The Vincent Van Gogh Atlas by Nienki Denekamp and René Van Blerk with Teio Meedenorp, translated by Laura Watkinson; Yale University Press, www.yalebooks.com/art; originally published by Rubinstein Publishing BV/Van Gogh Museum, Amsterdam; 2015 & 2016; 181 pages; hardcover; $25.
A travelogue of Vincent van Gogh’s journeys — his early days, the places he lived, his various passions and careers, his communications with his family, his artistic development — all are chronicled here with informative maps and illustrations of postcards and writings.
Excerpts from letters between Vincent and members of his family are quoted, bringing van Gogh and his family to life. The narrative is accompanied by photographs and postcards from the time, and of course, van Gogh’s sketches and paintings occupy a central place.
The inspired layout follows the routes taken from his home in Zundert through his itinerant trips from small towns to cities, London, Paris and Amsterdam and ultimately to Auvers-sur-Oise where he died, tracing the artist’s routes from Z to A.

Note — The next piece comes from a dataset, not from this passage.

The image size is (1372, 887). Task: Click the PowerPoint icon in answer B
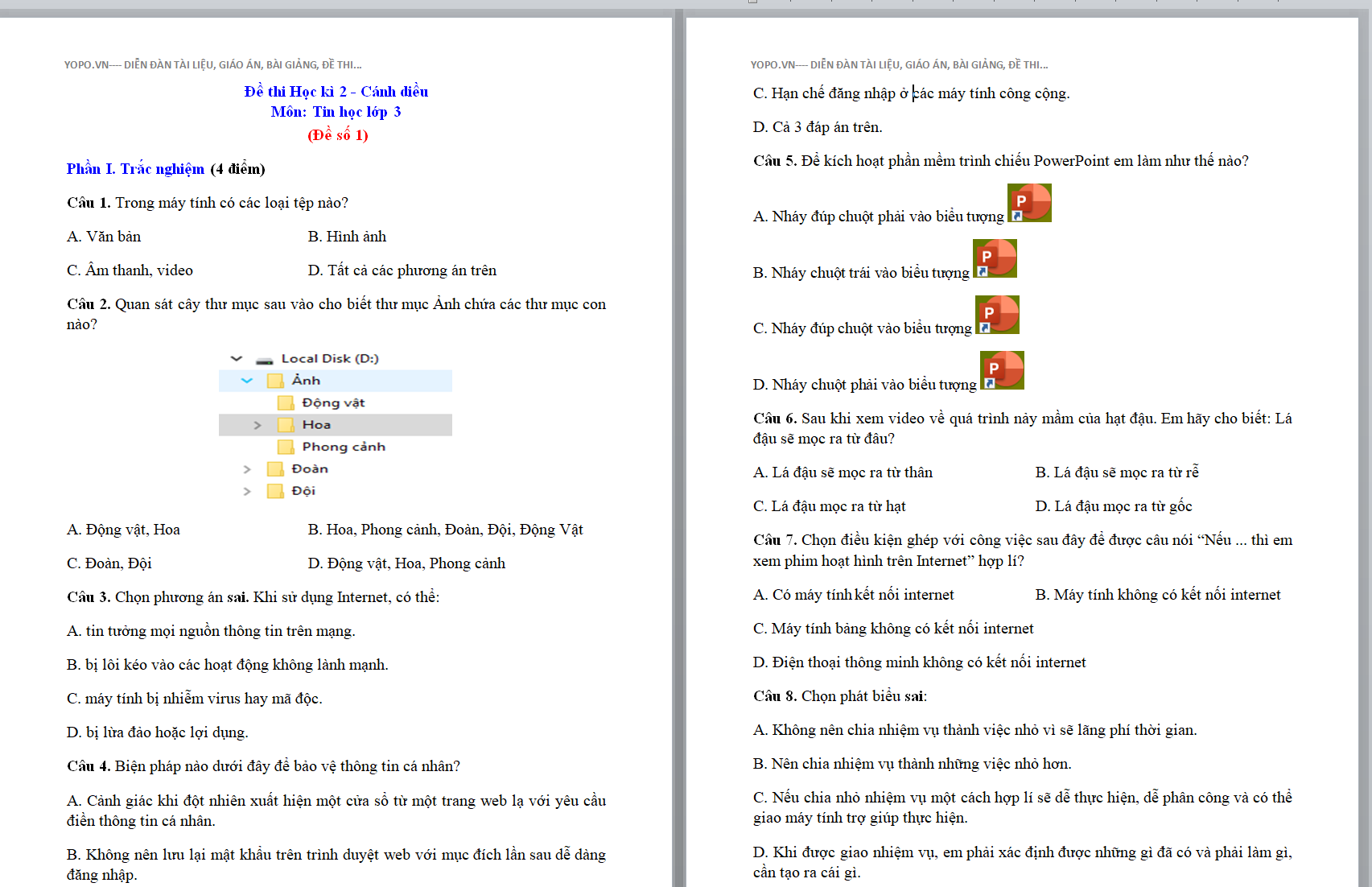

This is a charming and imaginatively designed book; it might inspire the reader to follow in the artist’s footsteps on a pilgrimage — at least through the pages of the book. The layout also facilitates reading one page or two, with small amounts of text surrounded by photographs and van Gogh’s work, and just enough information to enlighten and ignite the reader’s interest. It is suitable for all ages; it traces the more than 20 locations that van Gogh lived and worked, and the thousands of miles he covered in his short, 37-year life.
The authors are specialists in van Gogh: Nienke Denekamp is a freelance writer, editor and picture editor based in Amsterdam; René van Blerk is senior curator of education at the Van Gogh Museum, Amsterdam; and Teio Meedendorp is a researcher at the Van Gogh Museum, Amsterdam.